MATERIALS AND METHODS

Preparation of sequencing libraries.

Honey bees were sampled from the rooftop hives from UT Austin in January 2020. The digestive tracts of 75 Apis mellifera honey bees were dissected in cold phosphate-buffered saline (PBS) after euthanizing them at −20°C for 20 min. As previously described, the digestive tract is easily removed by pulling on the stinger. The remaining tissues were preserved in 95% ethanol (EtOH). Approximately 7 mL of PBS and dissected guts were homogenized using an ice-cold mortar and pestle. The homogenized material was centrifuged at 5,000 × g for 5 min to remove cellular debris. The supernatant was pushed through a 0.22-μm filter. The filters clogged after about 2 mL, so 3 filters were used. The filtrate was treated with 0.25 U/μL DNase and RNase for 6 h at 37°C to remove nucleic acids not protected by viral capsids.

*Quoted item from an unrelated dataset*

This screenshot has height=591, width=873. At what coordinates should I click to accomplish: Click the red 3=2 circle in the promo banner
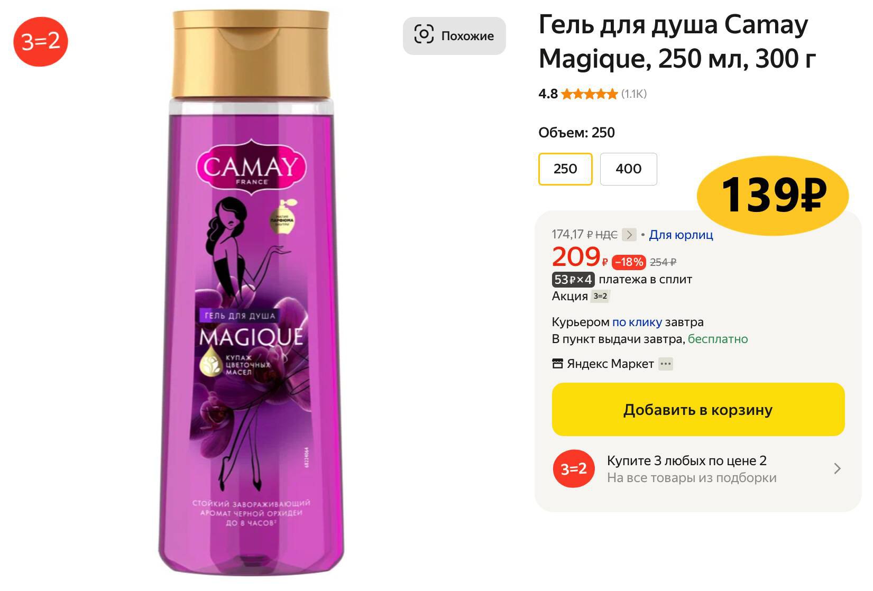pos(574,469)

The nucleases were deactivated for 10 min using 0.5 M EDTA. Nucleic acids were extracted using phenol-chloroform extraction, followed by two additional chloroform extraction steps. The volume of the aqueous layer was kept at ∼5 mL by adding 10 mM Tris buffer. Ethanol precipitation using 2.5 volumes of EtOH and a 1/10 volume of sodium acetate was used to purify nucleic acids. Contaminants were further removed using 1.5 volumes of magnetic beads (MagBio HighPrep). The final sample was eluted in 50 μL elution buffer (10 mM Tris-Cl). The fragment analyzer (Agilent) trace showed dilute (0.1 ng/μL) DNA with a size range of 100 to 150 kb. Whole-genome amplification (GE illustra GenomiPhi V2) was performed on 1 μL purified DNA. Amplified DNA was purified with 1.5 volumes of magnetic beads (MagBio HighPrep) and sent to the MiGS Genome Sequencing Center (Pittsburgh, PA) for Illumina sequencing (150-bp paired end [PE]). Both the unamplified and WGA samples were sequenced by PacBio Sequel II at the Genomics Resources Core at the University of Idaho.

Sequencing.

An Illumina sequencing library was generated by MiGS for the whole-genome amplified (WGA) DNA according to Illumina Nextera kit protocols and sequenced on the NextSeq 550 platform to generate 2,524,978, 150-bp PE reads. Two PacBio libraries were made at the Genomics and Bioinformatics Research Core at the University of Idaho according to standard PacBio library preparation protocols. Totals of 3,881,928 and 11,631,485 continuous long reads (CLR) reads were generated after demultiplexing using SMRT Link (Lima) for nonamplified and WGA samples, respectively. The third library contained an E. coli strain closely related to ATCC 13706. We removed contigs matching this genome using bwa-mem.

Genome assembly and analysis.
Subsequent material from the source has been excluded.